Well, it's been a while since I've done one of these, but my backlog of reader reviews is getting pretty obscene so I have to put this out before I get too involved in anything else. Just to preface this, I'm going to try to change-up my "reviews" a bit and make them a little more visually pleasing and useful. It's just an experiment at the moment, but each game I'm going to talk about will have the game's logo, the platform I played it on, and a youtube video of actual gameplay. That way, if what I'm saying interests you, you have some gameplay footage you can look at right there.
You have no idea how hard it was to find youtube videos from some of these games that didn't have someone doing a running commentary, and there's no such thing
as good Vita game footage b/c of the lack of a video output (but I tried to find some good ones). I'm also going to try to break these things up more into separate posts so these aren't these massive walls of text. Let me know if this stuff works for you, as it's just an experiment right now.
So without any further ado, I got a Vita last month and I've been playing a bunch of stuff on it and a particularly cool PS3 game:Vita (Platinum #58)
Some of you may remember that despite the gaming media's massive love affair with Uncharted 3 last year, when I played it I really
didn't like it. It seems appropriate, then, that Uncharted Golden Abyss on Vita rolls around, and the gaming media has spent a considerable amount of energy looking down on it with such phrases as "the direct-to-video Uncharted." However, I went into the game without inflated expectations, and I found myself surprisingly invested in the experience. I actually think it's a much
better game with better storytelling; a better villain; a more consistent gameplay flow; and quite a few moments that may not be "epic setpiece moments" but were just as exciting and felt appropriate to the Uncharted Universe.
Alright, let's get the obvious hardware-mandate stuff out of the way: Golden Abyss is an extremely gimmicky game. You'll be constantly rubbing the front touch screen to make charcoal rubbings; rotating 3D objects with the back touch to get a better look at them; tracing lines across the screen to do hand-to-hand combat finishers, cut down obstructions with your machete, and row a boat; and use the gyroscope to balance on most beams, take in-game pictures, and help adjust your aim while shooting. Even the few boss encounters are basically cinematic QTEs with finger swiping instead of button pressing. I think the only Vita hardware feature not
used in some tacked-on way in Golden Abyss is, amusingly, the microphone (which is ironic considering how games went on the DS). Yes, it's tacked-on and yes, these Vita features don't really add much to the experience. However, on the flipside I also found that they really didn't detract
from it either, and most of these Vita gimmicks were either blessedly optional (like using motion control to adjust your aim, something that often threw my aim off because I'd be subconsciously slightly tilting the Vita) or were mainly only used in optional side content. I even found some gimmicks surprisingly useful at times like reloading by tapping the screen or doing platforming by tracing Drake's route with the touch screen. I think it helps that the very first thing I did when I pulled my Vita out of the box was slap a screen protector on the thing.

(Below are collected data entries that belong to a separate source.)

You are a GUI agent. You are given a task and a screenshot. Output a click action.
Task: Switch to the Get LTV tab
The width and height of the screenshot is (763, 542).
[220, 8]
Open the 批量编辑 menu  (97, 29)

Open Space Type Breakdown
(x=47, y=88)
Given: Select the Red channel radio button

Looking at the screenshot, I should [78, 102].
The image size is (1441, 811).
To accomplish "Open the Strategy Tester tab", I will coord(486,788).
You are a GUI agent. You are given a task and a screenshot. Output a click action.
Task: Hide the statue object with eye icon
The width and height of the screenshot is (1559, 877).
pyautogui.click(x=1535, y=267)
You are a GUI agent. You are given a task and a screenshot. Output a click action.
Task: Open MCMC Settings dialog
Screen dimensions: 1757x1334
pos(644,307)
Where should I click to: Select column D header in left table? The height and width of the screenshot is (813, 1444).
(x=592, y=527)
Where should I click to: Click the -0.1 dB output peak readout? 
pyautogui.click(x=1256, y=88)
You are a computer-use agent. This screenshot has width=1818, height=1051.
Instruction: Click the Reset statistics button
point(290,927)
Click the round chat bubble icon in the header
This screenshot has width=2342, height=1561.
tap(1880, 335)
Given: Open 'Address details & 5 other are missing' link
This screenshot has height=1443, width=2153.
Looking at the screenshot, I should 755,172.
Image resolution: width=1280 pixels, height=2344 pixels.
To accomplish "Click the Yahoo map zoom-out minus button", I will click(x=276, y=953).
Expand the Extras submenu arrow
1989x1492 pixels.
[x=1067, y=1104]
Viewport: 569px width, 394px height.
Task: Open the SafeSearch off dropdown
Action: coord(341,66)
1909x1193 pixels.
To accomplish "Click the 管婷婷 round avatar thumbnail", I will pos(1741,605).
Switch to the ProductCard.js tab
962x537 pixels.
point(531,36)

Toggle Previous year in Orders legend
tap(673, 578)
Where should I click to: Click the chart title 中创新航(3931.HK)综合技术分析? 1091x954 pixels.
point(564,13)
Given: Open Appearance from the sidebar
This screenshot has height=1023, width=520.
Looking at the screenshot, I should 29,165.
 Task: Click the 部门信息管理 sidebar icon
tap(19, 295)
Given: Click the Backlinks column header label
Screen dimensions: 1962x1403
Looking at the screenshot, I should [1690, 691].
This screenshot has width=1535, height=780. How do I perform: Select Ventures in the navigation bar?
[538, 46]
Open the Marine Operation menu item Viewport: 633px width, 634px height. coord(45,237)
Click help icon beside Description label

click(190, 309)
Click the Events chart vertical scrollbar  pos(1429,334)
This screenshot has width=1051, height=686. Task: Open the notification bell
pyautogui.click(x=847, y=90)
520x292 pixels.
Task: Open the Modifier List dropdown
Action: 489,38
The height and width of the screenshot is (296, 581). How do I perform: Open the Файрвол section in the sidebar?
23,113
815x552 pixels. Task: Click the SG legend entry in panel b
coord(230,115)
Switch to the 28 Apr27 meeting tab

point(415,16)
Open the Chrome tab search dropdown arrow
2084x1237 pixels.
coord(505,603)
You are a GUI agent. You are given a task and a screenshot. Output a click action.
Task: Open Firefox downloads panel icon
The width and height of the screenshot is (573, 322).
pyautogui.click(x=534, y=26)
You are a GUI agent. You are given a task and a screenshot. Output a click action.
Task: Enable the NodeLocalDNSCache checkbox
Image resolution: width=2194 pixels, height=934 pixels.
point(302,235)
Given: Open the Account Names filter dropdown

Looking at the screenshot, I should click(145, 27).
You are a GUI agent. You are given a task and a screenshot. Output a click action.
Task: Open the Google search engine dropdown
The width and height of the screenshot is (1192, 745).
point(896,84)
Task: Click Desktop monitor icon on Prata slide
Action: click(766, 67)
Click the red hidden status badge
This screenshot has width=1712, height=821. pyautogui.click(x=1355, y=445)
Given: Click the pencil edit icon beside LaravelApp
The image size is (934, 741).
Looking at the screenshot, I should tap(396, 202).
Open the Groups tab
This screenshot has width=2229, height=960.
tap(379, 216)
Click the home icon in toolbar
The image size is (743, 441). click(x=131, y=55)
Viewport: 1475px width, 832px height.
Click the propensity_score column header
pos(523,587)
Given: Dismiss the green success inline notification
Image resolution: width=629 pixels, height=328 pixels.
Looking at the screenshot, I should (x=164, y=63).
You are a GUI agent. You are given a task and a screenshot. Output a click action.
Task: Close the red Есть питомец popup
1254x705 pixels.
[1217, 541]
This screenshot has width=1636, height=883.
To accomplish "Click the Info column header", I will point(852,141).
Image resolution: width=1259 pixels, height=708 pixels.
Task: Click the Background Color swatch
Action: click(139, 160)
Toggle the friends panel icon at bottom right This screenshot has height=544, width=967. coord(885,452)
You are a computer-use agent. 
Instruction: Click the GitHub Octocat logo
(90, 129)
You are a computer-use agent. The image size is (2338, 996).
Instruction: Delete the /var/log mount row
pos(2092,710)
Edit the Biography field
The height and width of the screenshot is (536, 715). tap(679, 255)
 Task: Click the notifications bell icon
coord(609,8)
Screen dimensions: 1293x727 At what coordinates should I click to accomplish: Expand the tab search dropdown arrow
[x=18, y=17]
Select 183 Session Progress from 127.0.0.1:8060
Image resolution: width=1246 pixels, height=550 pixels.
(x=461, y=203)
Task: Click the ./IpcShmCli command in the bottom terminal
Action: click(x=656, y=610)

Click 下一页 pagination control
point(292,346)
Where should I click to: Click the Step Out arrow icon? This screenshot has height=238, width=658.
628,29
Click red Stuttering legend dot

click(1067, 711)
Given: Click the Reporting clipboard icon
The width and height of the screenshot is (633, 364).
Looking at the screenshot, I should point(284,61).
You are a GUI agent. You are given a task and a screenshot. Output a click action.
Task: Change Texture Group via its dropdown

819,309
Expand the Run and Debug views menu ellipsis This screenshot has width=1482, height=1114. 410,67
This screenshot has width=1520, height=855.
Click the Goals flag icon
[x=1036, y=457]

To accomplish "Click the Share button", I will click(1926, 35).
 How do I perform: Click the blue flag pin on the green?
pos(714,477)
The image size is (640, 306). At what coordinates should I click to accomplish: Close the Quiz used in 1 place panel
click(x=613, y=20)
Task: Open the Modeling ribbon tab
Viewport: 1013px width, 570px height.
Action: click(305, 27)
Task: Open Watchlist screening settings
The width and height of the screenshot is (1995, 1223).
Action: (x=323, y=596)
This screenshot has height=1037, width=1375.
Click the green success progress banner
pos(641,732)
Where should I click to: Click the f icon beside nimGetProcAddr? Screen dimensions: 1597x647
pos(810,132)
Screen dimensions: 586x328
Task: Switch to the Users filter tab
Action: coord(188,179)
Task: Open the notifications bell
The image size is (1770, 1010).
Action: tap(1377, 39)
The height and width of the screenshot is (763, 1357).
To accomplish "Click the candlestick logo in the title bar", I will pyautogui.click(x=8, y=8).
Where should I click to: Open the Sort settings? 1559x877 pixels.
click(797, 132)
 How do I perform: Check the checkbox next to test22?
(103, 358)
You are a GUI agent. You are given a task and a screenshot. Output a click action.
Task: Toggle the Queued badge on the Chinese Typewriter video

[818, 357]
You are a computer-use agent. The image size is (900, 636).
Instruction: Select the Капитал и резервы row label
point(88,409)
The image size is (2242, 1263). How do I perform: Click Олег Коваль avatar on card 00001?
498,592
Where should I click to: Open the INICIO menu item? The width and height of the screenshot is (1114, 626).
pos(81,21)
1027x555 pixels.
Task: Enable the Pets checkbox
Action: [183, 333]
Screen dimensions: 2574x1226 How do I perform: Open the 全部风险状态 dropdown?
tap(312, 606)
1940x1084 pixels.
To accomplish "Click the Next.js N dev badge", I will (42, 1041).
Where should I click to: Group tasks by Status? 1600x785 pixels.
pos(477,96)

With that out of the way, I found the 8-10 hour campaign very well-paced and enjoyable, and the game encourages probably more exploration and discovery within the levels than any previous Uncharted game. The storytelling is textbook Uncharted, with extensive voice acting and a reasonably-cohesive and competent script. And as you may have heard, the game just looks and sounds amazing
(especially the outdoor environments), though I definitely saw some Uncanny Valley problems during cutscenes where the camera would close-up on a character and their eyes are just dead
(which is not a problem the Uncharted games usually have). Gunplay feels very solid and accurate (especially once I turned the motion control aim-tweaking off), and aside from a few areas in the game where you have to run from gunfire or shoot goons while hanging from a rope I thought the difficulty balancing was well-tuned. And unlike Uncharted 3, most of the combat environments are designed to allow the player a variety of ways to proceed so stealth is very much an option.
My biggest problem with the game, though, is that it's more than a little buggy. I frequently ran into an issue where I needed to climb a surface, but Drake would only climb part of the way. At that point, the game wouldn't acknowledge that there were more surfaces to climb, and it often took climbing down and repeating the process to continue progress (and sometimes I even had to reload my game). That's a crippling problem in a game where you spend most
of the experience climbing
. There are also a few sections where you have to defend an NPC that can be a little annoying. Despite these issues, though, it's a real credit to Sony Bend that when I finished the game for the 3rd time for my Platinum trophy, I still wanted more
of that experience. And to give them further props, they managed to avoid the series' biggest problem: the tacked-on and silly supernatural element. Everything in this game can be explained logically, and the game ends on a very appropriate story twist.
In the end, Golden Abyss is not my favorite
Uncharted game (that would be Uncharted 2), but it's an excellent first effort from a studio that has proven itself very capable of developing handheld installments of major console games (they also made Resistance Retribution). I look forward to whatever this studio makes next.